Two weeks ago, a 23-year-old marketer was laid off from her job after just five months. This being 2014, she started a blog about her adventures in unemployment a week later.
“Laid Off Lex” is the lighthearted account of the travails of the young and unemployed. Lex tweets the mundane life of the mostly idle job hunter, musing about upcoming interviews, the inadequacies of the New York State Department of Labor and, of course, cafe visits.
#CHART: New café visits. Trajectory uncertain after Day 8 following aggressive initial growth. Thx @dens/@foursquare! pic.twitter.com/eThpuLsMsc
— Laid Off Lex (@LaidOff) February 27, 2014
“It’s almost a comical situation; you don’t think it’s happening to you,” said Lex, who requested anonymity because she fears some prospective employers might be turned off by her catharsis project. “Three or four days into being unemployed, I just thought I really needed to document this experience. I’m 23-years-old, and I have a good education, and I was doing everything I should be doing to be successful in this field.”
According to Lex, she’s hoping to use the account to campaign for another gig and let off some steam about her experiences.
The advertising field, which has faced nearly a decade of employment decline, according to the Bureau of Labor Statistics, bottomed out in January 2010, at around 402,000 employed industry-wide. New services at agencies, including social media and search engine optimization, account for new growth, now up to 450,000 employed.

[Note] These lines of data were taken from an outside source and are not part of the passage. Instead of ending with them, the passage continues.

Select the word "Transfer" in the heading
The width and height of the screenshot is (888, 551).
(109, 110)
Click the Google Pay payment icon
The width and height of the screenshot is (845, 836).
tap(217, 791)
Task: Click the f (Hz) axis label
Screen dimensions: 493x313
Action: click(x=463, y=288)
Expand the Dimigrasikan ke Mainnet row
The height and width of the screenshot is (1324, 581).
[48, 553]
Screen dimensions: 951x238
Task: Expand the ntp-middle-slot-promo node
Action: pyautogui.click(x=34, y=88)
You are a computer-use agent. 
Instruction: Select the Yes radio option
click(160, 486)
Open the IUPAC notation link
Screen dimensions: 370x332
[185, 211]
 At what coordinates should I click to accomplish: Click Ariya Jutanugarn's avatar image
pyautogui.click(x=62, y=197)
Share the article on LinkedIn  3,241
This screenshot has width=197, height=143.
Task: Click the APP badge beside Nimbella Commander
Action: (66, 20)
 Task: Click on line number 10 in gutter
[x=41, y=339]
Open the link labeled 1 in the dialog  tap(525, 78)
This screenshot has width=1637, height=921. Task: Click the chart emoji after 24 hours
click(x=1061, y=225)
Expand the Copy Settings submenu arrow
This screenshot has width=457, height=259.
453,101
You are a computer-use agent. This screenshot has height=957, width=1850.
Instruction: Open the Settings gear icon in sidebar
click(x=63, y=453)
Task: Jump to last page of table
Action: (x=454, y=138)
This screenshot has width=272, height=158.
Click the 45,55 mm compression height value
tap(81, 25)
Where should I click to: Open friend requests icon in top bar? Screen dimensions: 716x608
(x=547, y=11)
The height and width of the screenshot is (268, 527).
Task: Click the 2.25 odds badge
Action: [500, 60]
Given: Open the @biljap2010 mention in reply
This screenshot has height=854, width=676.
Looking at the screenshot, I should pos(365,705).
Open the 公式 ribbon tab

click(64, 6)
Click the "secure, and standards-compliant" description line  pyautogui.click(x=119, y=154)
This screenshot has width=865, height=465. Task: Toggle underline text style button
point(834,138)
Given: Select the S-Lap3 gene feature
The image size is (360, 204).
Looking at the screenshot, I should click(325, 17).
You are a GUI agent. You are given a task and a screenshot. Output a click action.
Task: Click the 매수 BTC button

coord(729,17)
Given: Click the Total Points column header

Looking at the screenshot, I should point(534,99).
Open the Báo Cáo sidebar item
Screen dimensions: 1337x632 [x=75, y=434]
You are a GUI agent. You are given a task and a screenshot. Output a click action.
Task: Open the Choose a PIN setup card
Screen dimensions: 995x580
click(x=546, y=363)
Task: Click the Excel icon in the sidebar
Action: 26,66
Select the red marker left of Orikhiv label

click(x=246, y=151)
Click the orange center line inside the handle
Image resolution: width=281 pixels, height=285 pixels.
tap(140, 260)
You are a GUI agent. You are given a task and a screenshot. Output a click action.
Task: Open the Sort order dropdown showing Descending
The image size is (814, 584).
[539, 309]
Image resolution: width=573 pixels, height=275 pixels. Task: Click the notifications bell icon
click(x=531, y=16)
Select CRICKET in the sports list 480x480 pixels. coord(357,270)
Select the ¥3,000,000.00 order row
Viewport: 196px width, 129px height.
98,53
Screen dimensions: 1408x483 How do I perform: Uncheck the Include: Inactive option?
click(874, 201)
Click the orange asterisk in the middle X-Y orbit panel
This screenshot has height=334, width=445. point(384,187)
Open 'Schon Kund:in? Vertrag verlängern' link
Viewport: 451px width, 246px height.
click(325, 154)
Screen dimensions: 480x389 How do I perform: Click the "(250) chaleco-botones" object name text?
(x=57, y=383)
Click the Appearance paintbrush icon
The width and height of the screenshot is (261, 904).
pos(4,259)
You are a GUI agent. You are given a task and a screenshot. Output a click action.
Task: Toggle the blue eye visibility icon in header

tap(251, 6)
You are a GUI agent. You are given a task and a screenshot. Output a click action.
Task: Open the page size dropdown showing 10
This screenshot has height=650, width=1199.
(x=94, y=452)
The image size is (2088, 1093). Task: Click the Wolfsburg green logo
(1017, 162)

But this media shift is also part of the reason Lex thinks that agencies might be facing internal change: major brands are no longer relying on one major agency to handle all of their services. Rather, big brands will turn to multiple smaller agencies to handle individual slices of the bigger marketing pie. Marketing is also the first budget line to get cut at major brands when business isn’t doing well, and that in turn impacts the agency.
So far, Lex has received one job offer over Twitter, though far from her dream city of New York:
Sat 1am. Receive #joboffer via #tweet (not world’s 1st apparently, but pretty cool nonetheless). Thanks @JCHeidi! pic.twitter.com/pXoiWqgsPk
— Laid Off Lex (@LaidOff) March 1, 2014
Interestingly, Lex is managing to both keep her anonymity, in case she alienates any potential employers, but also use the Twitter feed to get job leads. Major marketing recruiters have also been DMing her with potential jobs, and she’s gained 272 followers after starting the account just over a week ago. Most of her tweets have little to no engagement — most of her growth, she thinks, comes from word of mouth marketing and hashtag use, as well as having what she says a friend once called, “a unique voice.”
“Finding a job is like finding a boyfriend or real estate,” said Lex. “You have all the ideals in a list in your head, and at a certain point you have to decide which requirements are less important and just go with the best fit.”